Jetzt wäre es wohl das Beste gewesen, still und heimlich zu verschwinden. Kurz auf den Tisch kloppen, den anwesenden 2000 Jahren Zuchthaus noch ein schönes Leben wünschen und den Urlaub in trauter Zweisamkeit ausklingen lassen. Oliver bleibt aber hartnäckig, und so nimmt der Abend seinen Lauf. Während Quentin vor allem die bestens ausgestattete Comic-Bibliothek des Yacht-Besitzers bewundert, ist Sophie sehr von den alt-ägyptischen Artefakten angetan. Fast schon ein schwimmendes Kunstmuseum! Als sie mit einem antiken Zepter hantiert, öffnet sich dieses, und es schlüpft ein ziemlich lebendiger Falter heraus. Äußerst merkwürdig. Noch merkwürdiger wird es, als sich der Flattermann auf die Nasenspitze eines der Gäste setzt. Direkt bei der ersten Berührung spuckt dieser einen Schwall Blut über den Esstisch und bricht tot zusammen. Schnell bricht Panik aus… und der laue Sommerabend entwickelt sich zum bleihaltigen und explosiven Fiasko.
Herz für Abenteurer
Mit schwungvollen, filigranen Bildern hat Bastien Vivès bereits in „Polina“ oder „Eine Schwester“ (beide REPRODUKT) bewiesen, dass er einen realistischen Stil mit nur wenigen Tuschestrichen aufs Papier bringen kann. Der erste Band seiner abenteuerlastigen Serie „Honeymoon“ bildet da keine Ausnahme. Trotz klassisch-klarer Linien haben seine Zeichnungen eine ungeheure Dynamik, was sie vom altbekannten Frankobelgischen abhebt. Dennoch atmen sie den Geist dieser beliebten Abenteuer. Indem er ein im Grunde ziemlich gewöhnliches Paar in eine Situation wirft, die Stück für Stück eskaliert, huldigt er charmanten Abenteuergeschichten, in denen man sich mit den Protagonisten identifizieren kann. Keine mit allen Wassern gewaschene Spione, Berufsabenteurer oder perfekt trainierte Agenten, einfach nur Herr und Frau Jedermann. Hier geht Vivès dann auch keine großen Experimente ein, sodass die Geschichte nicht mit unvorhersehbarem Twist oder gar doppeltem Boden aufwartet.
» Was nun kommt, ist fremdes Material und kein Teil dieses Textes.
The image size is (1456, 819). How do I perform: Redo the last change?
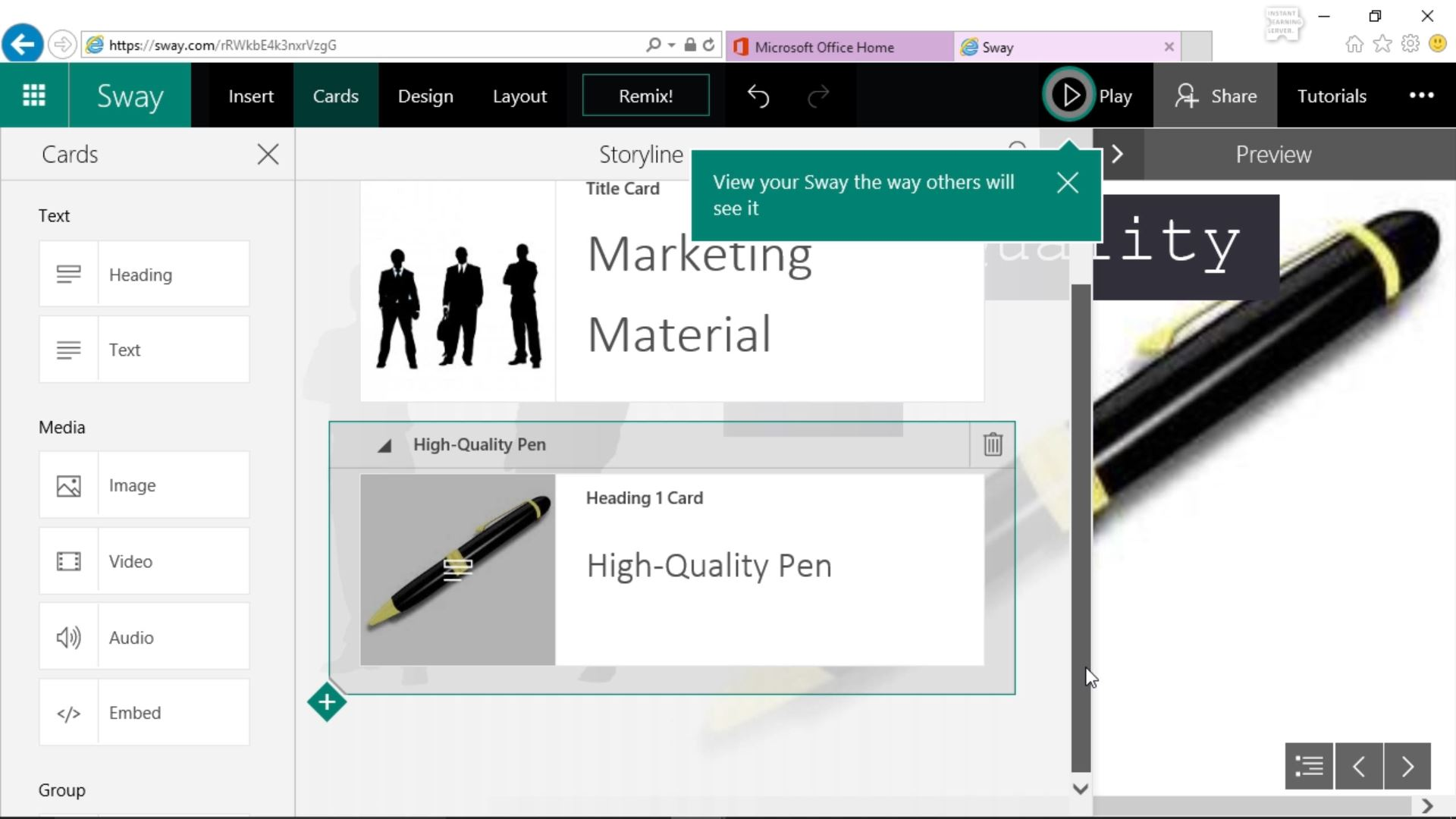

Schlichtweg gradlinig erzählt, aber keineswegs spannungsarm. Eine besondere Tiefe darf man ebenfalls nicht erwarten, denn Sophie und Quentin sind bislang nur durch die wichtigsten Eckdaten definiert. Vielleicht im nächsten Band, denn im Mai 2025 wurde im französischen Verlag CASTERMAN bereits mit „Lune de miel - Le Secret de Coatlicue“ eine Fortsetzung veröffentlicht.
Kontroverser Zeitgenosse
Ob man nun gerade wegen Bastien Vivès zugreift, oder den Band von SCHREIBER & LESER aus genau diesem Grund auslässt, muss jeder für sich entscheiden. Vivès wurde auf Grund zweier in Deutschland unveröffentlichten Comics aus dem Jahr 2018 Verharmlosung von Pädophilie und Vergewaltigung seitens seiner Kritiker vorgeworfen. Es wurde sogar seine geplante Ausstellung auf dem großen Comic-Festival in Angoulême 2023 gecancelt, nachdem Drohungen gegen den Franzosen eingingen. An einer Hetzjagd möchte ich mich persönlich ohne gesprochenes Urteil und ohne nötiges Wissen um die beiden Werke nicht beteiligen. Ich bewerte hier nicht den Menschen Bastien Vivès und seine möglichen Ansichten bzw. Entgleisungen, sondern nur das vorliegende Comic-Album.
Fazit:
Inhaltlich kein Highlight, aber durchaus sympathisch erzählt. Eine kleine Liebeserklärung an klassische Familien-Abenteuer wie „Auf der Jagd nach dem grünen Diamanten“, „Indiana Jones“ oder „Crocodile Dundee“. Die kontrastreiche Kolorierung von Brigitte Findakly wertet die Zeichnungen nochmals auf und sticht farbenfroh heraus.